Pour Maximilien, l’art n’avait qu’une seule fonction : se glorifier et glorifier sa dynastie. C’est pourquoi il a privilégié les formes susceptibles de toucher un public aussi large que possible à travers le Saint-Empire romain germanique – monnaies et médailles, peintures murales et, suprêmement, œuvres imprimées – par rapport à celles qui étaient par nature privées, exclusives ou inamovibles. Sa réputation populaire de « dernier chevalier » au cours des siècles qui ont suivi sa mort peut masquer l’enthousiasme avec lequel il a adopté les nouvelles technologies. Il était peut-être sous l’emprise des Heldenbücher médiévaux ( » livres de héros « , ou manuscrits contenant des récits d’exploits chevaleresques), mais il était aussi impitoyable dans l’exploitation de la presse à imprimer pour se présenter au monde.
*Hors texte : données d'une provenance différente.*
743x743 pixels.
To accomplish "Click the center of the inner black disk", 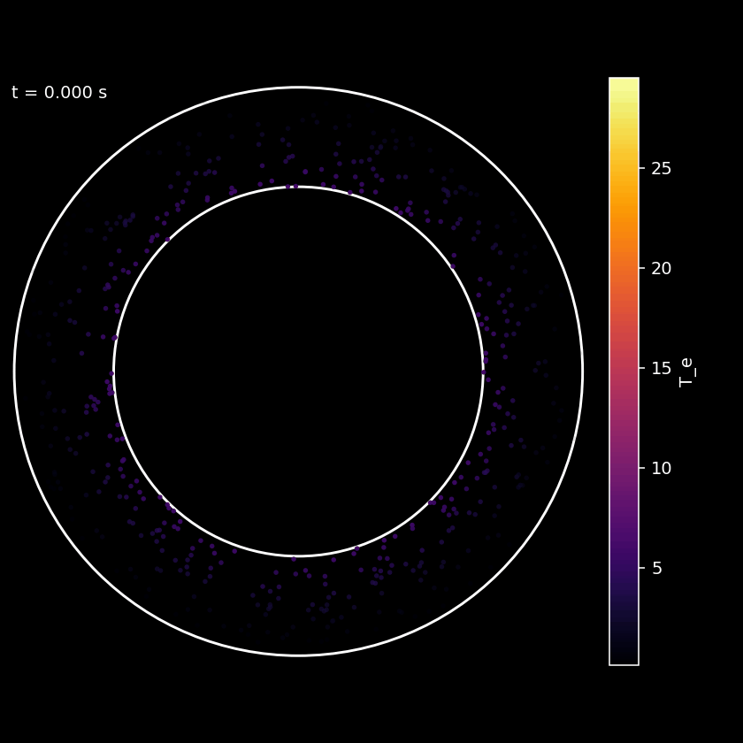I will 298,372.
Lorsqu’il s’agissait des sujets des œuvres qu’il commandait, l’approche de Maximilien était tout aussi partielle. Les seuls sujets dignes d’une attention artistique étaient sa famille, ses territoires et, bien sûr, lui-même. Bien qu’il soit parfois qualifié de prince de la Renaissance, la mythologie classique ne semble pas avoir suscité son enthousiasme. Les nouvelles connaissances n’empiètent sur sa conscience que dans la mesure où elles servent son désir de se façonner comme un empereur romain des temps modernes (Rome, se plaisait-il à déclarer, était « l’ancien siège de notre trône »). Dans ses généalogies, il se fait présenter comme un descendant d’Hector et d’Énée, et il encourage l’érudit Conrad Peutinger à produire des fac-similés d’anciennes inscriptions romaines trouvées en Allemagne. Mais son intérêt pour le passé classique ne s’est pas étendu au-delà des efforts visant à relier l’Empire romain à son propre royaume. L’art dévotionnel était également largement absent de son mécénat, sauf lorsque l’objet de la dévotion était sa propre dynastie – voir, par exemple, l’autel de Saint-Georges des environs de 1516-19 au château d’Ambras, dont les panneaux latéraux présentent les portraits de ses petits-fils Charles et Ferdinand respectivement déguisés en saint Agathe et saint Sébastien.
Arche d’honneur (datée de 1515 ; édition de 1799), Albrecht Dürer, Albrecht Altdorfer, Hans Springinklee et
Wolf Traut. National Gallery of Art, Washington, D.C.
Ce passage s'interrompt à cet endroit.